Negotiations between a bus company and a workers’ union are scheduled to continue, following the threat of a strike earlier this week that could have affected four school districts in Nassau County, according to officials of Baumann & Sons Buses Inc.
Talks between the Ronkonkoma-based company and Transportation Workers Union Local 252, which represents 300 drivers, monitors and mechanics serving the Baldwin, Freeport, Hicksville and Rockville Centre districts are set Nov. 10 with a federal mediator, bus company officials said.
“The company does not want its employees to strike and hopes that they will ask the union for a chance to review the proposals and decide what they want,” the company said in a statement Thursday.
Debra Hagan, president of TWU Local 252, said, “We made serious progress yesterday [Wednesday], and we’re trying to come to some definitive terms . . . in order to avert a strike.”

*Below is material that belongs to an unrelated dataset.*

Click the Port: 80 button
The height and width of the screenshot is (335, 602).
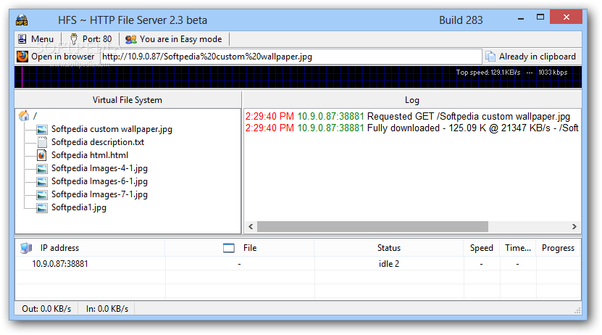[x=91, y=39]
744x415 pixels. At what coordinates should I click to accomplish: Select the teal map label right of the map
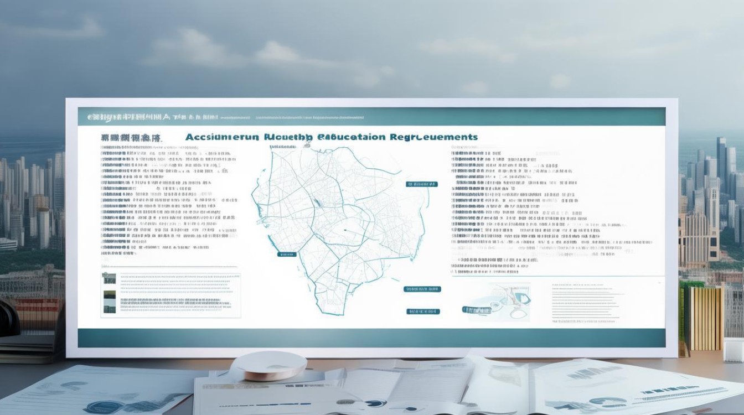(421, 184)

A sticking point is whether the employees can be paid on a consistent five-day per week schedule. Currently, they are paid only for the days they have worked as designated in the districts’ school calendars, meaning employees are not paid when a holiday or day-off occurs midweek, Hagan said.
“They’re at the low end of the pay scale, so it’s very important for them to have a consistent salary” going forward, Hagan said.
Baumann officials said they offered two proposals to Local 252. The first included a 2 percent wage increase, and the second provided a guarantee of weeks for all drivers and driver’s assistants and a 2 percent wage increase for mechanics. Hagan said her union was not satisfied with the specifics of the offers.
William Johnson, superintendent for the Rockville Centre district, said Thursday he hopes the employees “would sit quietly and wait to see what transpires at that meeting.”
“It’s somewhat disruptive already, in the sense we have to continue to put in plans on a daily basis that are contingency plans,” Johnson said. “Every day we have to have a Plan B in place in the event there is a strike or job action of some kind.”
The district will do what it must to “get our kids to all the sporting events, to whatever other activity that is going on to make sure all of their activities go on uninterrupted,” he said.
Shari Camhi, superintendent of the Baldwin system, said in a statement that since learning of the possibility of a strike, the district “has made it a top priority to act in the best interest of our students and has continually communicated with our families as we receive new information. We hope that the bus company and its employees can come to a quick resolution, allowing us to maintain our focus on the education of our students.”
Hagan said the union will give “advance notice” to districts regarding a potential strike “so children aren’t just stranded in the morning at bus stops.”